YOUR ASSIGNMENT >> Down to the last word, output the records below, skipping any images.
● ● ● ● ●
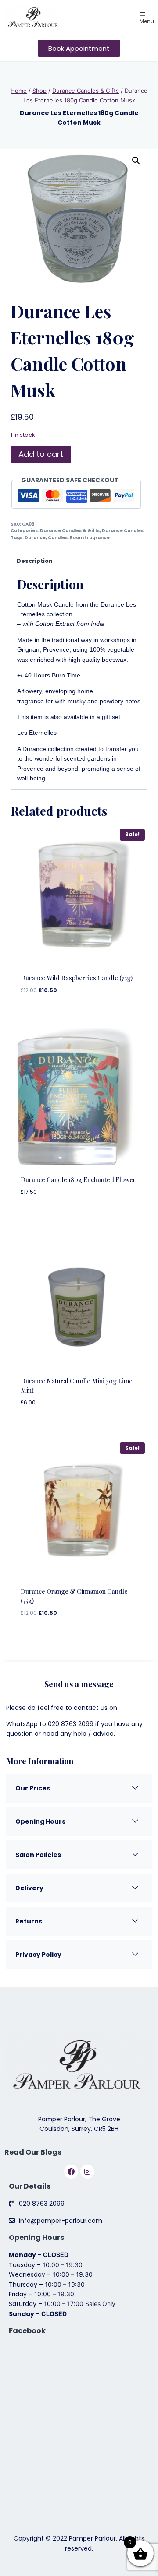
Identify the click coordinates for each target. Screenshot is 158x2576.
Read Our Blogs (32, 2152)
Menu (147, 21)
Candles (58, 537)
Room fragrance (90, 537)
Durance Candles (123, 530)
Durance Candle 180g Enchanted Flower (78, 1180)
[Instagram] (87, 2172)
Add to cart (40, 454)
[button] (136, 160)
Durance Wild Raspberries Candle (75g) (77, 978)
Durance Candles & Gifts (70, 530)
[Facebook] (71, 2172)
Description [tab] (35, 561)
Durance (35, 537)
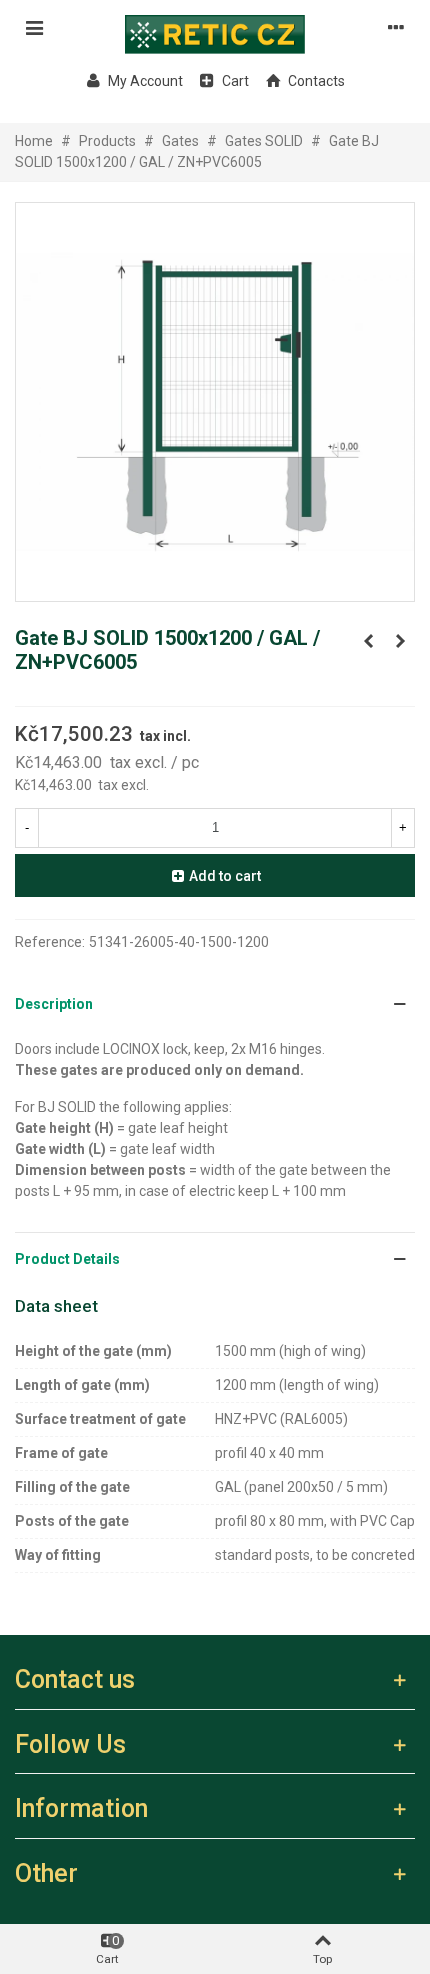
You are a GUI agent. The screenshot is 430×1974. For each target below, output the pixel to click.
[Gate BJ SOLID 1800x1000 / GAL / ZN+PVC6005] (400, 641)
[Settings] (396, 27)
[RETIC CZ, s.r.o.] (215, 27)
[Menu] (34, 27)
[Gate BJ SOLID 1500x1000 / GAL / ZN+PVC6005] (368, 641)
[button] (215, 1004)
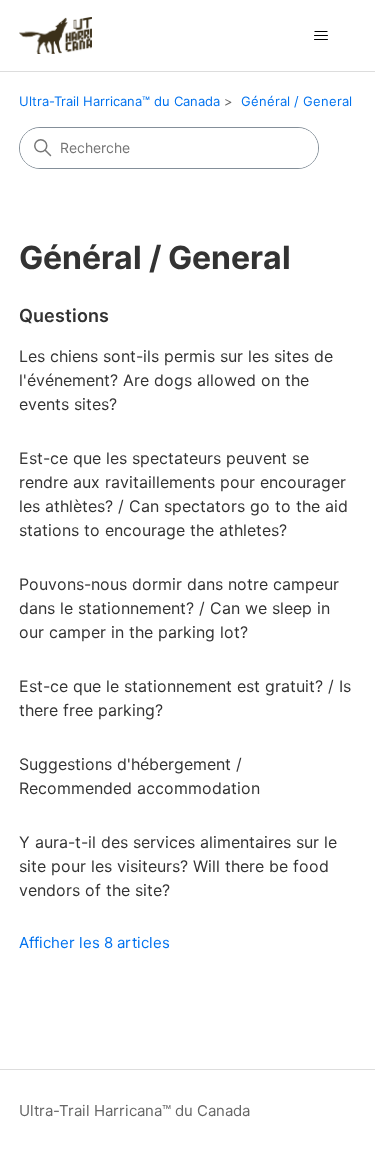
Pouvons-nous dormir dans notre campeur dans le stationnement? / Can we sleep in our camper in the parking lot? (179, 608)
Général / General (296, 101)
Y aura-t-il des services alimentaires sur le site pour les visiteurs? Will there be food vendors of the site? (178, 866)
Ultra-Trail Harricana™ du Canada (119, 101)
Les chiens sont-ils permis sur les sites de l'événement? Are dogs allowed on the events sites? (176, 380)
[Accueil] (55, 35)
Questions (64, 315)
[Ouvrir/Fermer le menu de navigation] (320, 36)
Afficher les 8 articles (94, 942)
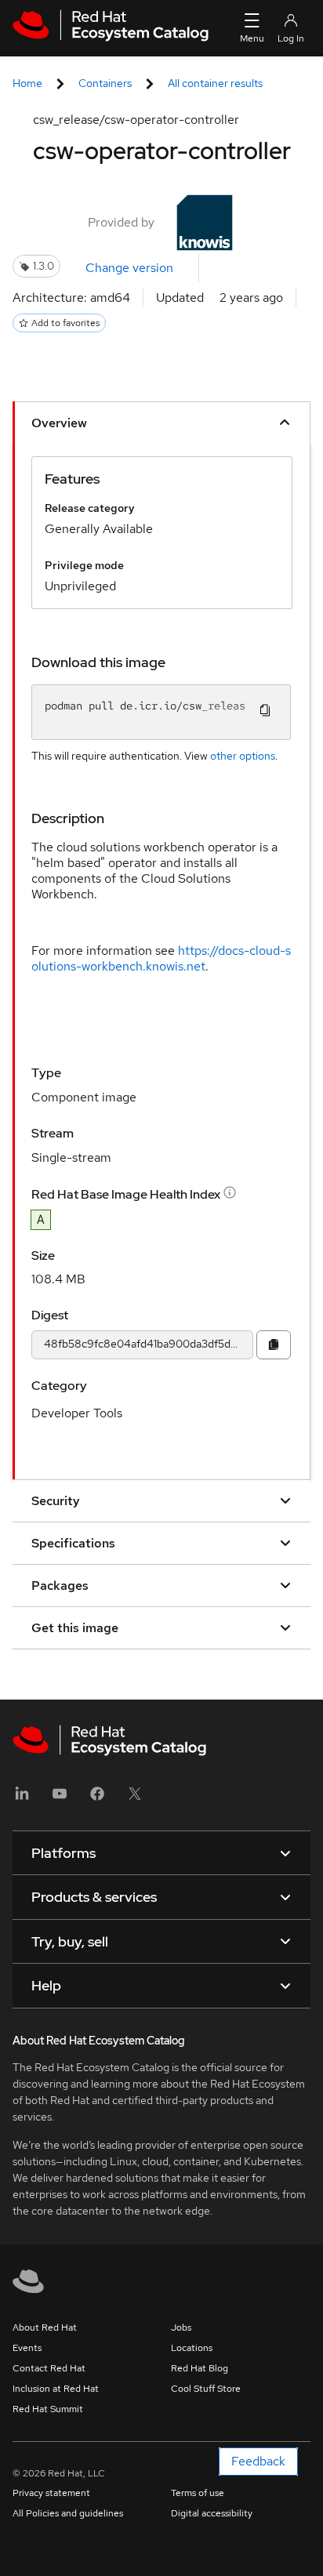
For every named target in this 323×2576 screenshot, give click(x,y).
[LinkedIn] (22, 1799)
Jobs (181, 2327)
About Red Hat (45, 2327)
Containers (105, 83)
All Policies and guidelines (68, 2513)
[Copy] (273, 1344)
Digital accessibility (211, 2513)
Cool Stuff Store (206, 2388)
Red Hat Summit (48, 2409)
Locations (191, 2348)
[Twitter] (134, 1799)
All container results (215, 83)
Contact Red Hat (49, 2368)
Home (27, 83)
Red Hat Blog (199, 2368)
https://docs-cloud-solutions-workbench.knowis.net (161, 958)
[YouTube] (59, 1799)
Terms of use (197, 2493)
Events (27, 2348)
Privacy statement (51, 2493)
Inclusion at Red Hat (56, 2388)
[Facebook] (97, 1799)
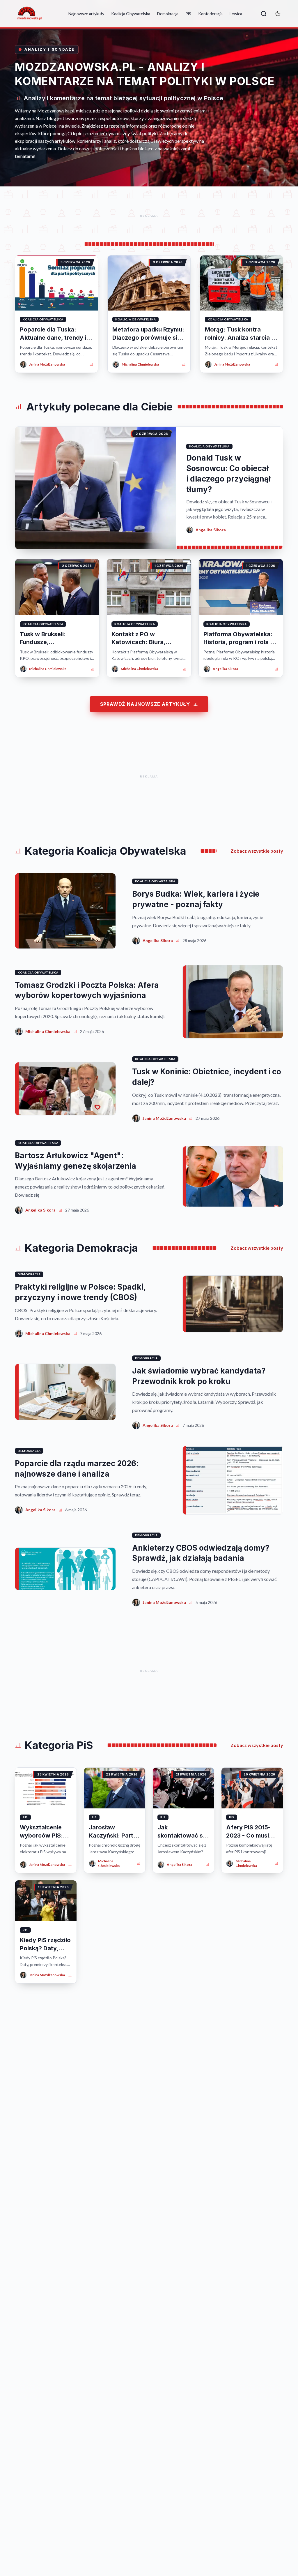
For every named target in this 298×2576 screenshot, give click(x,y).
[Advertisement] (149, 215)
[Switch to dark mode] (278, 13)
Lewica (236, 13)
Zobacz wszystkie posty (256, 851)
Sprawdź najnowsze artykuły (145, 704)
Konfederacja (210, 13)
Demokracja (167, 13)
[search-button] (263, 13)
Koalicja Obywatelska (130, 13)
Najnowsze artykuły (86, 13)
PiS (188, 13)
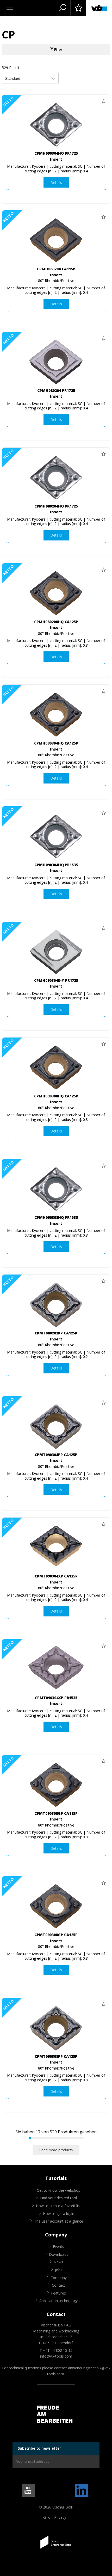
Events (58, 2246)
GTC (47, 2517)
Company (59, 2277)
● ● ● ● ●
OUTPUT >>
Identify the click coordinates for each target. Screenshot is 158x2576.
Read Our Blogs (32, 2152)
Menu (147, 21)
Candles (58, 537)
Room fragrance (90, 537)
Durance Candles (123, 530)
Durance Candle 180g Enchanted Flower (78, 1180)
[Instagram] (87, 2172)
Add to cart (40, 454)
[button] (136, 160)
Durance Wild Raspberries Candle (75g) (77, 978)
Durance Candles & Gifts (70, 530)
[Facebook] (71, 2172)
Description [tab] (35, 561)
Durance (35, 537)
You are a GUI agent. The screenshot is 430×1974. For each target below, output the pixel to click.
[Gate BJ SOLID 1800x1000 / GAL / ZN+PVC6005] (400, 641)
[Settings] (396, 27)
[RETIC CZ, s.r.o.] (215, 27)
[Menu] (34, 27)
[Gate BJ SOLID 1500x1000 / GAL / ZN+PVC6005] (368, 641)
[button] (215, 1004)
Pouvons-nous dormir dans notre campeur dans le stationnement? / Can we sleep in our camper in the parking lot? (179, 608)
Général / General (296, 101)
Y aura-t-il des services alimentaires sur le site pour les visiteurs? Will there be food vendors of the site? (178, 866)
Ultra-Trail Harricana™ du Canada (119, 101)
Les chiens sont-ils permis sur les sites de l'événement? Are dogs allowed on the events sites? (176, 380)
[Accueil] (55, 35)
Questions (64, 315)
[Ouvrir/Fermer le menu de navigation] (320, 36)
Afficher les 8 articles (94, 942)
For every named target in this 323×2576 screenshot, give click(x,y).
[LinkedIn] (22, 1799)
Jobs (181, 2327)
About Red Hat (45, 2327)
Containers (105, 83)
All Policies and guidelines (68, 2513)
[Copy] (273, 1344)
Digital accessibility (211, 2513)
Cool Stuff Store (206, 2388)
Red Hat Summit (48, 2409)
Locations (191, 2348)
[Twitter] (134, 1799)
All container results (215, 83)
Contact Red Hat (49, 2368)
Home (27, 83)
Red Hat Blog (199, 2368)
https://docs-cloud-solutions-workbench.knowis.net (161, 958)
[YouTube] (59, 1799)
Terms of use (197, 2493)
Events (27, 2348)
Privacy statement (51, 2493)
Inclusion at Red Hat (56, 2388)
[Facebook] (97, 1799)
For every named target in this 298×2576 screenshot, give click(x,y).
[Advertisement] (149, 215)
[Switch to dark mode] (278, 13)
Lewica (236, 13)
Zobacz wszystkie posty (256, 851)
Sprawdź najnowsze artykuły (145, 704)
Konfederacja (210, 13)
Demokracja (167, 13)
[search-button] (263, 13)
Koalicja Obywatelska (130, 13)
Najnowsze artykuły (86, 13)
PiS (188, 13)
Events (58, 2246)
GTC (47, 2517)
Company (59, 2277)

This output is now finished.